» **Stated problem**:
Name each published work cited in the passage below on the WRF squall-line simulation, giving authors and year, with each work listed once.

===== Passage shown =====

However, at 0330 UTC 24 May, the observed system became TS, while the WRF simulation continued to depict NS (Fig. 3). The highest values of 0–6-km bulk shear in the RUC analysis were located in Kansas, and most of the near-storm environmental shear in eastern Nebraska was 15–20 m s−1 (Fig. 4e). The WRF showed a shear maximum of 30 m s−1 along the line, but values quickly dropped off behind the line to 15 m s−1 (Fig. 4f). Negative moisture advection at 850 hPa lagged well behind the system in the RUC analysis, but the negative advection was modeled farther east by the WRF output (Fig. 5). This pattern was also evident in the 850-hPa relative humidity in the WRF model, with values as low as 30% in eastern Nebraska behind the convective line (Fig. 5b). At the surface, the RUC analysis showed a fully developed cold pool with potential temperature perturbations of approximately 6 K and an obvious divergent pattern in the 10-m winds (Fig. 6a). However, in the WRF model output, the diverging surface winds and temperature perturbations were confined to a much smaller area (Fig. 6b).
A vertical cross section of the component of storm-relative wind normal to the line in the WRF simulation was taken to examine the cold pool–wind shear interaction (Fig. 7a). The erect updraft with little tilt is consistent with Rotunno et al. (1988) when a vorticity balance between the cold pool and low-level shear exists. The front-to-rear flow at anvil level suggests hydrometeors should be transported to the rear of the system (Smull and Houze 1985), and drier air should be advected in from the rear-inflow jet. The jet had maximum storm-relative flow of approximately 15 m s−1 near 500 hPa, consistent with “strong rear inflow” cases defined in Smull and Houze (1987). The layer of positive storm-relative flow was approximately 5 km thick directly behind the main updraft, 2 km thicker than the mean strong-rear-inflow profile for lines with trailing stratiform precipitation in Smull and Houze (1987). A simulated atmospheric sounding taken at the point of maximum front-to-rear flow showed a very dry layer in the midlevels of the atmosphere (Fig. 7b). Hydrometeors falling into this region would most likely evaporate or sublimate before reaching the surface, thus playing a role in the lack of a trailing stratiform rain region in the WRF model.

===== Extracted material =====

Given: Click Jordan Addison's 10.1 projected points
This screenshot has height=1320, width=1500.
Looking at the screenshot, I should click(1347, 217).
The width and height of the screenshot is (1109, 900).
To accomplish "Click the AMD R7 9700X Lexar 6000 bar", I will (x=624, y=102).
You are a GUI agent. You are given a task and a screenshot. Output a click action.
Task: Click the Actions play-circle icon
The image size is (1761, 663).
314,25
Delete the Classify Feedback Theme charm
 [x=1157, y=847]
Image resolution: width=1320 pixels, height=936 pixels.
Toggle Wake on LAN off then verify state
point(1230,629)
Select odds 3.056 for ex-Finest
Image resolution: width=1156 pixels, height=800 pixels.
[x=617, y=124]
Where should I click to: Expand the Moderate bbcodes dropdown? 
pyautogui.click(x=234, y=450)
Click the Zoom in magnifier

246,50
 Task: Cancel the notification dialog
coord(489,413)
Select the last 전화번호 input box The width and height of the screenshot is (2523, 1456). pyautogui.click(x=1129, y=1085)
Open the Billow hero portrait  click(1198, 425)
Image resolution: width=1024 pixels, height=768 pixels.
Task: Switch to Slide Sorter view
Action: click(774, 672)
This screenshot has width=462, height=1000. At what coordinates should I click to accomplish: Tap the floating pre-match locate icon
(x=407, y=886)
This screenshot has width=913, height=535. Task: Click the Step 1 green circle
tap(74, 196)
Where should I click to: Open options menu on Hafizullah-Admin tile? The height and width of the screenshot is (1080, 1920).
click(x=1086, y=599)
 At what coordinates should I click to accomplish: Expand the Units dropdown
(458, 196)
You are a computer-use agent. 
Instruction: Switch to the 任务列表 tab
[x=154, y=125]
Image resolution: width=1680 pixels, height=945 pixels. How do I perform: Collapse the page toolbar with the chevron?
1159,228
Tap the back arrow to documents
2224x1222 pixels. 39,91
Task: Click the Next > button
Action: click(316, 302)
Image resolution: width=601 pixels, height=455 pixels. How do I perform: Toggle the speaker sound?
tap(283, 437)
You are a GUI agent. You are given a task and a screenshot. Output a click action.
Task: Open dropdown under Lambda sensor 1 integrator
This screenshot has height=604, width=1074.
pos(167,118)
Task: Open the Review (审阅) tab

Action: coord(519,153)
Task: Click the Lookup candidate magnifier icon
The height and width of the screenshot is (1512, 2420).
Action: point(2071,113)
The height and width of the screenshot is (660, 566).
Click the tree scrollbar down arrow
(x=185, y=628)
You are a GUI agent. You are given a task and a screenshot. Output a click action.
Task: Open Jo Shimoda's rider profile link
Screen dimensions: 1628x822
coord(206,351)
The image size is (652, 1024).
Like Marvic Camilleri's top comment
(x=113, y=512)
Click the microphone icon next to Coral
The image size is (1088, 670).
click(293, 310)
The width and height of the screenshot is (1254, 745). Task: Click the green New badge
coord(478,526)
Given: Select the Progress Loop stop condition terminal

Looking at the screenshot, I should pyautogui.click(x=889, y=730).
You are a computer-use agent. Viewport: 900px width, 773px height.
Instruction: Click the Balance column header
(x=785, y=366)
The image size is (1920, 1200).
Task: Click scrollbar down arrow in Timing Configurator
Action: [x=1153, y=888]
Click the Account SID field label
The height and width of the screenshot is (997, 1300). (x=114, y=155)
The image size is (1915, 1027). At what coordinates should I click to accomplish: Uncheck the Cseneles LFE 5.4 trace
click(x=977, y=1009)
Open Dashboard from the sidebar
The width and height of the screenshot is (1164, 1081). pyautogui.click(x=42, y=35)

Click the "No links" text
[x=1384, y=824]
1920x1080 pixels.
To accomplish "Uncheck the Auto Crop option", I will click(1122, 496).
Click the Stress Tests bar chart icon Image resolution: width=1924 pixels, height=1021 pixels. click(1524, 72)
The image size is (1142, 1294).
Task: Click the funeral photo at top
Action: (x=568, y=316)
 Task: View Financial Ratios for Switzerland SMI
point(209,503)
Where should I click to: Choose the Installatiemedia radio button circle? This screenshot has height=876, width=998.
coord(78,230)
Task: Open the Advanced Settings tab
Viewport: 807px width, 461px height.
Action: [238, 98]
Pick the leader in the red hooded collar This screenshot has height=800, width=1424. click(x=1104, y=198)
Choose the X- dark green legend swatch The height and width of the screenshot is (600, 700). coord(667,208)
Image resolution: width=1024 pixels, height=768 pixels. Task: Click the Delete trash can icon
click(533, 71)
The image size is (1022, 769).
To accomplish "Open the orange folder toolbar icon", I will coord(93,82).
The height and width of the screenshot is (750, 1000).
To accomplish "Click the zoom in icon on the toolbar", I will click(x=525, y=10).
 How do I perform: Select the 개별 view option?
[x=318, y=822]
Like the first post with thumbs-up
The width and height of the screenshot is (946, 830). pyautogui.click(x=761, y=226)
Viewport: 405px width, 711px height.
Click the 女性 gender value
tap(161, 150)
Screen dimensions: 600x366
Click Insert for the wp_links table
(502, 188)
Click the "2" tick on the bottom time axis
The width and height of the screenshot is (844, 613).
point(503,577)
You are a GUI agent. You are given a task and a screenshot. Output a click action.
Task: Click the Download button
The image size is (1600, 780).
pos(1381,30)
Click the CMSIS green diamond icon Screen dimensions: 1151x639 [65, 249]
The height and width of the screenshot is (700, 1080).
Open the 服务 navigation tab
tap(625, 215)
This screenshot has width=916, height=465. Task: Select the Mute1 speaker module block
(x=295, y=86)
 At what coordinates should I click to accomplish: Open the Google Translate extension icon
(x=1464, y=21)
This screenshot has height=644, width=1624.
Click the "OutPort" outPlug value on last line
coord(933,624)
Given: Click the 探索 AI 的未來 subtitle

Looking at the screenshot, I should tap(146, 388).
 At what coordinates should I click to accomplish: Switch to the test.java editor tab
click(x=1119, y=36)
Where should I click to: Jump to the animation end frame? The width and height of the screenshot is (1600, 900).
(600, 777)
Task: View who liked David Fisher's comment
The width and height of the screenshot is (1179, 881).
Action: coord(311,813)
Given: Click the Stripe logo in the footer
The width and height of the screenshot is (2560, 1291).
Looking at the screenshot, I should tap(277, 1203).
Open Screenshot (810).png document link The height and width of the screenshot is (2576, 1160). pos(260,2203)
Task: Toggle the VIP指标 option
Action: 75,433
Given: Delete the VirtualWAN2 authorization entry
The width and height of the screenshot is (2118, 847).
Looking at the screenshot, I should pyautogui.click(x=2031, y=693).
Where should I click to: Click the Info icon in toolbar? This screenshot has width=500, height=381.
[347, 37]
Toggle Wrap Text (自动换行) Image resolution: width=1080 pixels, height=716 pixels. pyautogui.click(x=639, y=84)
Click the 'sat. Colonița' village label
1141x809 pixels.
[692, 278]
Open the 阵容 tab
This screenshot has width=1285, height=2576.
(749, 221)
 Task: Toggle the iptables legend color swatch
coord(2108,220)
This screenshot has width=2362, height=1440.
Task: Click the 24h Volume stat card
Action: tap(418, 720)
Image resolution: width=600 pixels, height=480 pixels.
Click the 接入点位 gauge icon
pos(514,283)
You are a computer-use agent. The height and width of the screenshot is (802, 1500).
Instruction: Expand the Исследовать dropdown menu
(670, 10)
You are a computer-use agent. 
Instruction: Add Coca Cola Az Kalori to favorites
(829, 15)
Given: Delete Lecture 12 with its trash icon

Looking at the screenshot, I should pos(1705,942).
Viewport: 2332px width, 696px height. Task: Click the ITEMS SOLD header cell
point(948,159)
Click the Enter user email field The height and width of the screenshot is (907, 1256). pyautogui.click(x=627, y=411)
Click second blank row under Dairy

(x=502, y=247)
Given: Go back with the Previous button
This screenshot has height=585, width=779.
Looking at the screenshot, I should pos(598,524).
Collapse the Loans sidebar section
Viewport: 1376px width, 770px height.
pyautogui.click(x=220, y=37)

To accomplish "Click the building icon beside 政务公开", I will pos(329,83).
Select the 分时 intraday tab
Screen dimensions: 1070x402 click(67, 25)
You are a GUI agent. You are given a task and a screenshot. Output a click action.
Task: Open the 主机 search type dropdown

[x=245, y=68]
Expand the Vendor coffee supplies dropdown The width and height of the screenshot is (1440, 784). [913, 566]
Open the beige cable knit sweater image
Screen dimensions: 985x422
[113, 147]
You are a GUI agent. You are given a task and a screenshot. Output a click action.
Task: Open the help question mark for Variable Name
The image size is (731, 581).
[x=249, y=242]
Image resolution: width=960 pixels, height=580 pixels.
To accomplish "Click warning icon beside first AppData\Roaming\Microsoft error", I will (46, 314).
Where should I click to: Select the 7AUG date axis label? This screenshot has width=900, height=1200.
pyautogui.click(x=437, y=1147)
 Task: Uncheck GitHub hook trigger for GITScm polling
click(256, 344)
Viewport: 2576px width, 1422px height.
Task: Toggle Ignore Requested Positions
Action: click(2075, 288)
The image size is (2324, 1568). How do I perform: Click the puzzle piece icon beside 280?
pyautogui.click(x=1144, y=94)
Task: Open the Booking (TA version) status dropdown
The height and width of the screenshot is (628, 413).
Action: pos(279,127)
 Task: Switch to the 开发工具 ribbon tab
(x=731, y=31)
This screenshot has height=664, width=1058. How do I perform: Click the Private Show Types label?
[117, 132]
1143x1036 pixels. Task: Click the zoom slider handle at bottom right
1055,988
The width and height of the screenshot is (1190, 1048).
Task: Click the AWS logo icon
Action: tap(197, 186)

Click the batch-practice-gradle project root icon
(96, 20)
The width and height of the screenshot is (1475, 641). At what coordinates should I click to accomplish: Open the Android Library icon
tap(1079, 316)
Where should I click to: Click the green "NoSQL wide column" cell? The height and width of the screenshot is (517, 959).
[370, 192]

=====

» **Result of this exercise**:
Rotunno et al. (1988)
Smull and Houze (1985)
Smull and Houze (1987)